4:06am, Train? What are you doing up at that hour, LOL?! Cleaning my cape.
remain SILENT on the issue of your NC order on her OM, hoping that she doesn't ask. And you keep it in place. However, if she asks you say something like "Look, I'm not lifting another finger to either do or UN-do any of the things I've done to try to save this marriage. I like that.
M: 40 H: 44 Married 14 years S11 & D6; D20 & D19 from previous M 2BDs/PAs, 8 years apart Piecing: April 2014
Not to belabor the point but I think you want to come across as in control, focused and in some respects apathetic - it could go either way and you're fine with either. Remember the opposite of love isn't hate - its apathy.
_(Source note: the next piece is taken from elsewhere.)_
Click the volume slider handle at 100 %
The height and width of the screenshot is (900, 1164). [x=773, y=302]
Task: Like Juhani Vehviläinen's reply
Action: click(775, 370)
She will feel your absence much stronger than she'll feel a negative presence. You also don't appear pursuing and you don't give her a reason to continue to be resentful.
Don't do anything to hurt, don't do anything to help. Live your life as if she didn't even exist.
Me:38 W:39 No Children BD: 5/13 EA/PA Confirmed: 7/13 W Moved out 12/13
Not to belabor the point but I think you want to come across as in control, focused and in some respects apathetic - it could go either way and you're fine with either. Remember the opposite of love isn't hate - its apathy.
She will feel your absence much stronger than she'll feel a negative presence. You also don't appear pursuing and you don't give her a reason to continue to be resentful.
Don't do anything to hurt, don't do anything to help. Live your life as if she didn't even exist.
She's a friend who betrayed you horribly, and continues to take advantage of you if you allow it. Treat her as such.
That is exactly how i am going to approach this when the time comes. I think i will give it a few weeks before i even decide to have this talk. it give me time to focus get my thoughts in order and really express my self in a non-bias for without malis or anger. i am not going to address the NC on OM unless she says something about it. then i'm going to slam the door just as you stated Starsky. She will be free to make her choices and live her life. And i will move forward. thank you guys very much. i will post as i write some things out to get input.